MaX CoE offers its training in computational materials science and is well aware and concerned of the gender imbalance: its policy ensures participation of the maximum number of women to the training events, and the Centre is working to increase the number of women involved in the organization and tutoring of the events, and among the invited lecturers.
Balancing work and family time represents another critical aspect that induces women to stop following a career path in science, even though both parents are in principle responsible for taking care of the family. This aspect has been even worsened by the COVID economic crisis.
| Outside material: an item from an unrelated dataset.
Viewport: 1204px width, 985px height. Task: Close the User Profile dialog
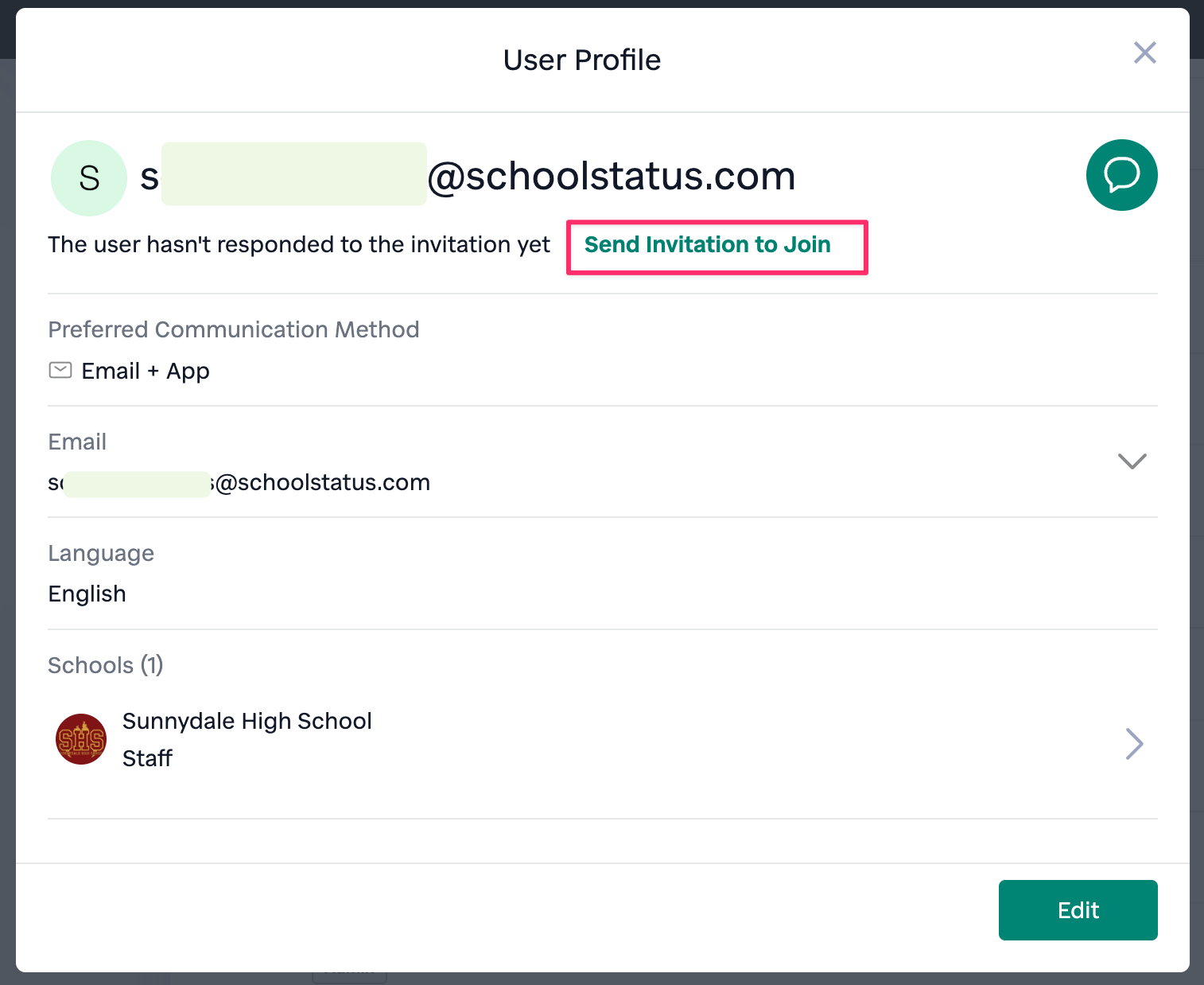1144,53
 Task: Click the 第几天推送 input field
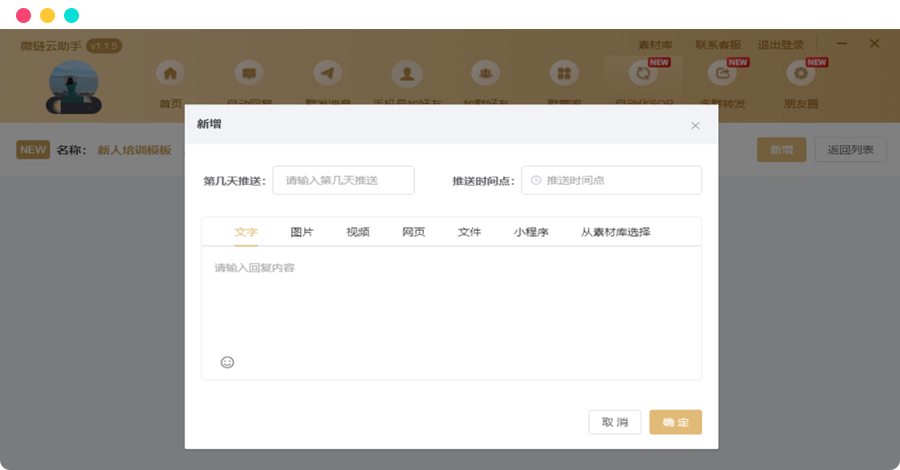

For this reason, the EU Commission has provided the Work-Life-Balance Directive, which provides flexible working hours to all workers and promotes equal sharing of caring responsibilities between parents. This approach could lead to the narrowing of the gender pay gap, too. Indeed, women are generally less paid than men due to cultural bias and to the fact that they more often work part-time, hence, are less present at work.
The family-work balance is difficult, but it is possible as Mariella Ippolito, Material Software science and community support at CINECA - MaX, shows: “I’m a PhD in computational physics and I've been working in the HPC department at Cineca (Rome) for 13 years. [...] I have two children, a house in the countryside and many animals, including 6 alpacas. Women have extra gear and can do many things at the same time: a scientist, a mother, and even an alpaca breeder!”
Concrete actions and oriented policies are fundamental to erase gender inequality. Nonetheless, celebrating Women's day - and other initiatives like Women in Science day and Ada Lovelace day - has the vital role of inspiring future generations of women while creating their own identity. “It may seem hard to find inspirational female role models in science” tells us Claudia Cardoso, Researcher at CNR - MaX, “Women's scientific accomplishments are often less visible than men’s but they are numerous and utterly relevant, from Curie to last year’s Nobel prize given to Charpentier and Doudna. In these challenging times in which science is so often disregarded, the contribution of women to science is more important than ever”.